# [PROBLEM STATEMENT]
The result should be the listing below, restated exactly, with its pictures left out.

*** TASK INPUTS Section Begins ***

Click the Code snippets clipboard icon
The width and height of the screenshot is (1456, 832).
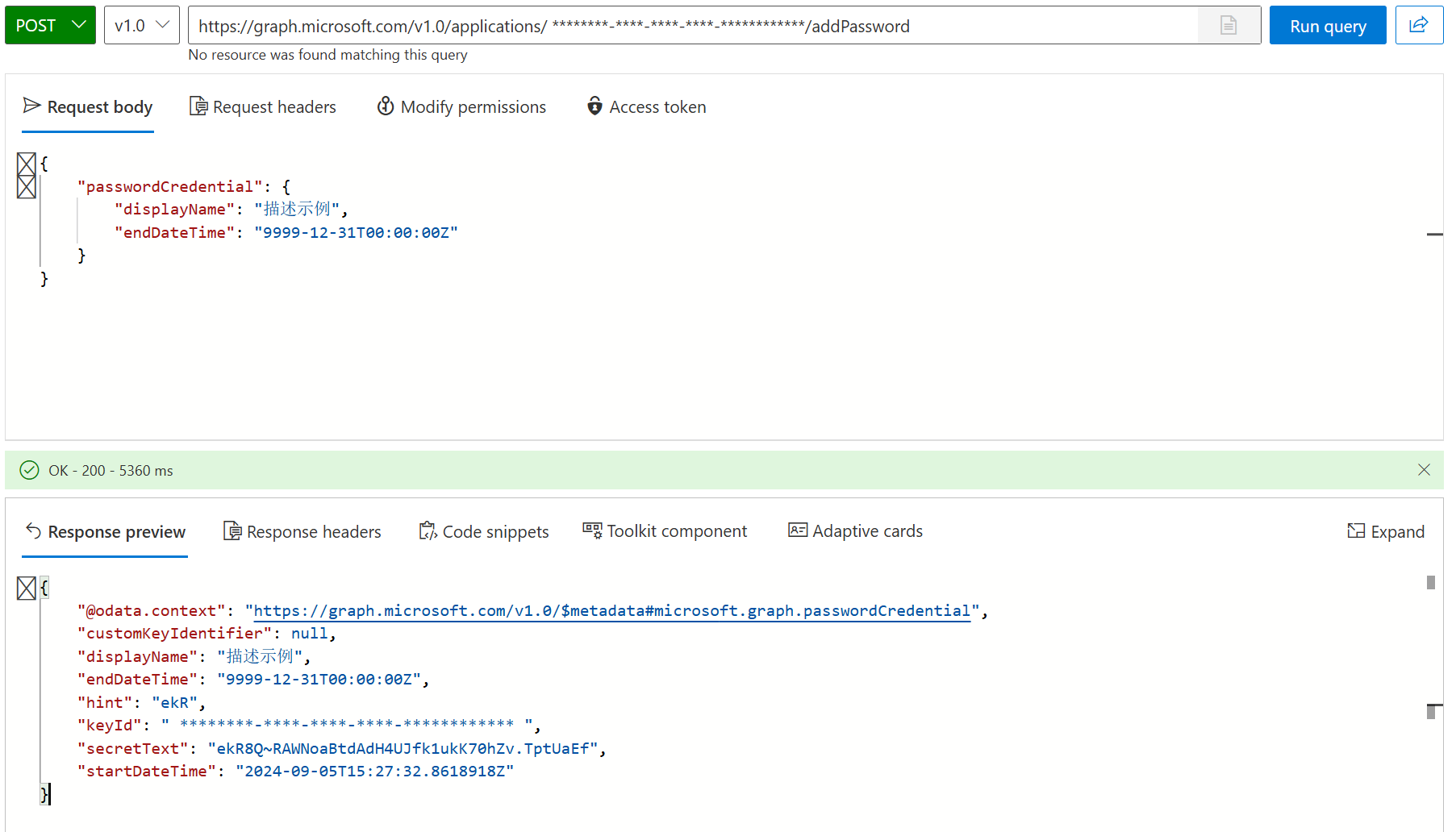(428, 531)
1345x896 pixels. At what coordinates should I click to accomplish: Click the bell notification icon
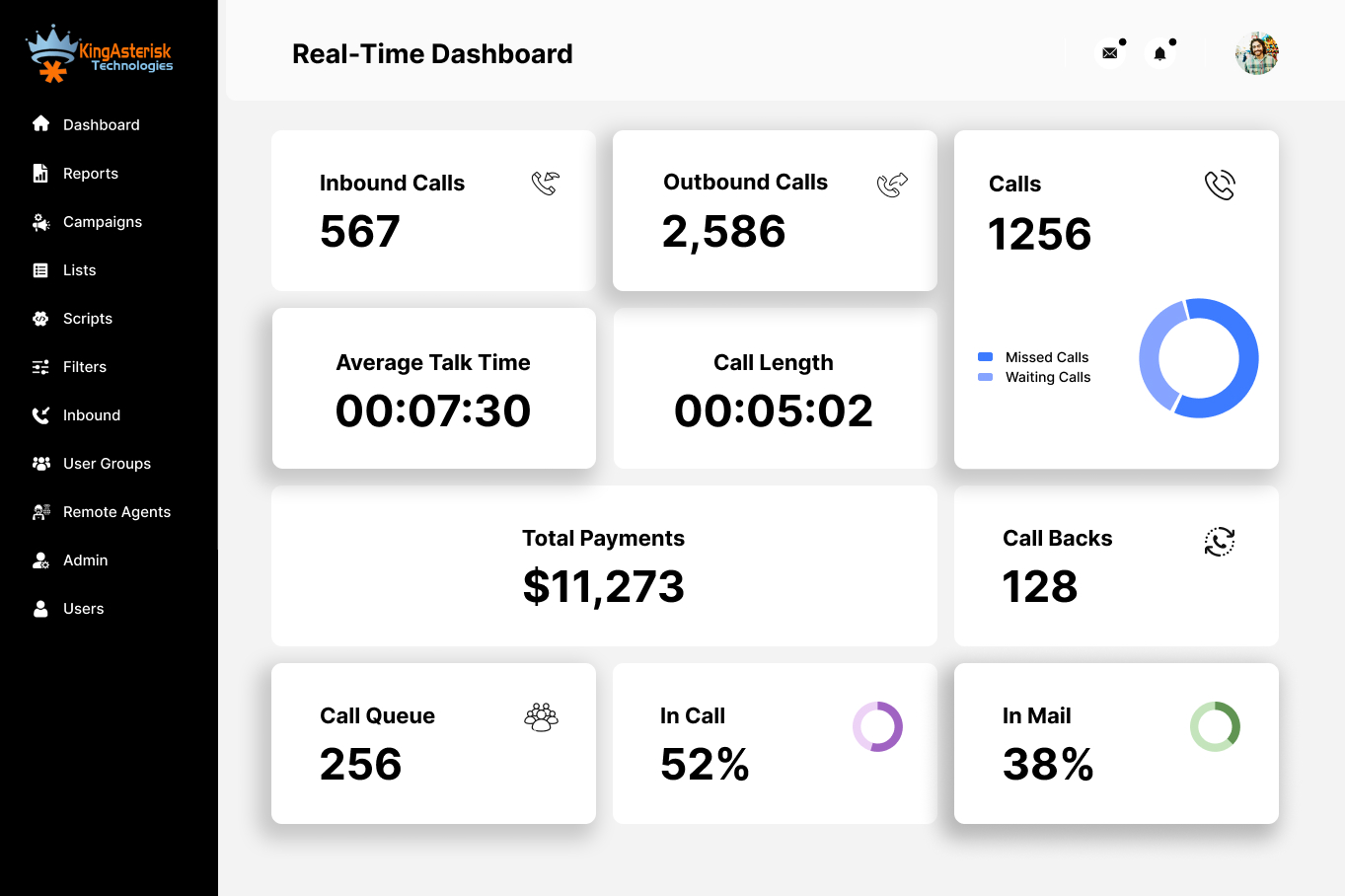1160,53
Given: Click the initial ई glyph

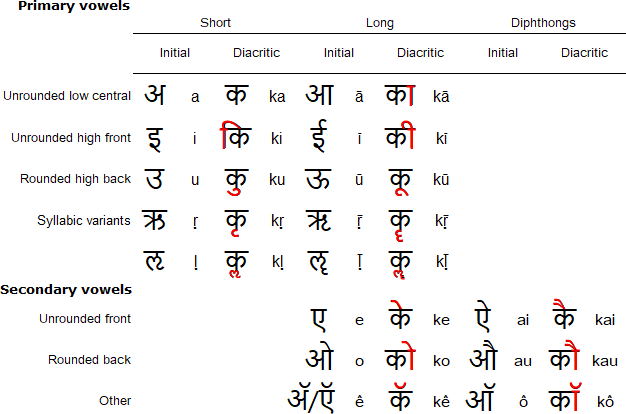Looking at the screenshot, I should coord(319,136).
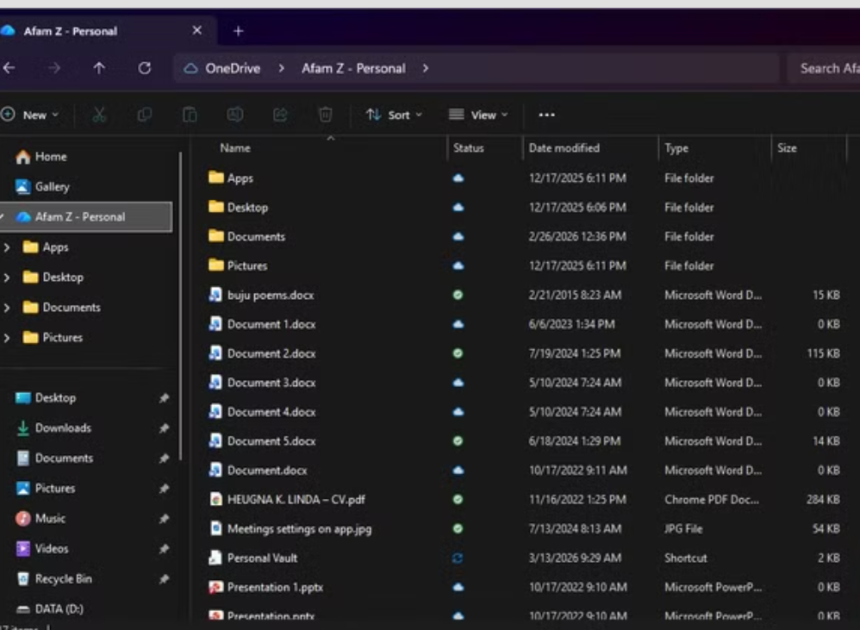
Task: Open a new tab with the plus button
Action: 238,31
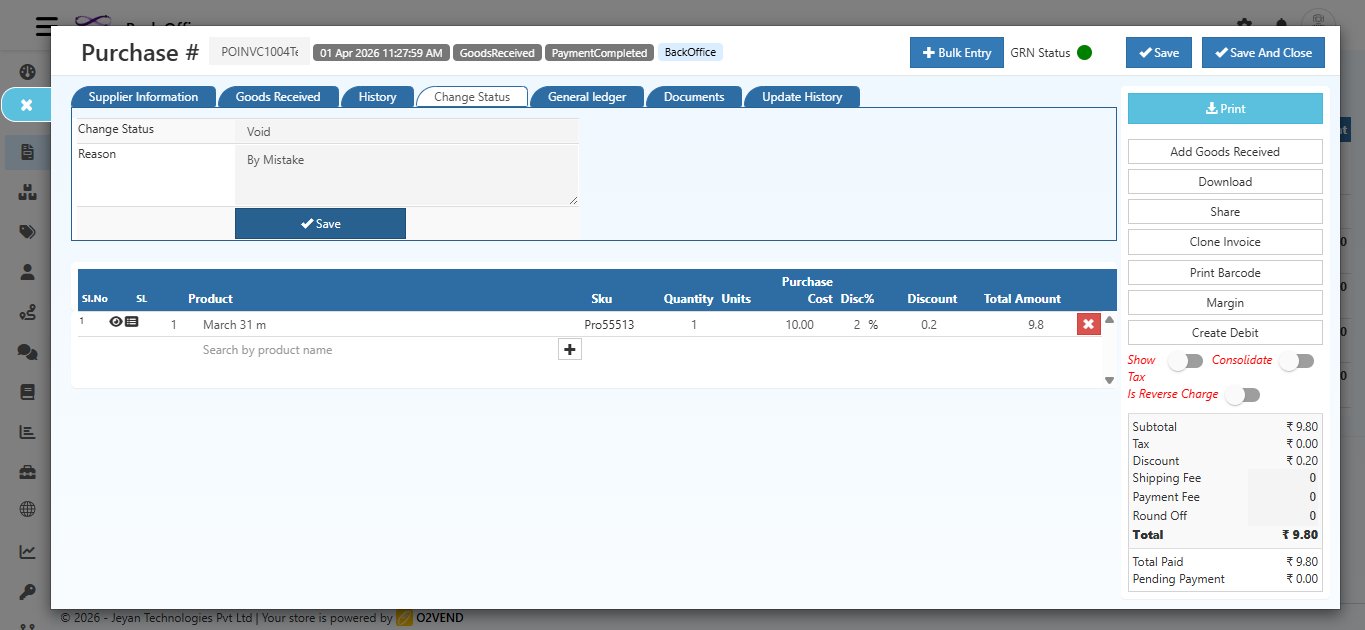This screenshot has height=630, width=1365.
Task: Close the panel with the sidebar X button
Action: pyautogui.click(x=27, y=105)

*** TASK INPUTS Section Ends ***

# [SOLUTION TO THE EXERCISE]
Click the Code snippets clipboard icon
The width and height of the screenshot is (1456, 832).
(428, 531)
1345x896 pixels. At what coordinates should I click to accomplish: Click the bell notification icon
1160,53
Given: Click the initial ई glyph

Looking at the screenshot, I should coord(319,136).
Task: Open a new tab with the plus button
Action: 238,31
This screenshot has height=630, width=1365.
Task: Close the panel with the sidebar X button
Action: pyautogui.click(x=27, y=105)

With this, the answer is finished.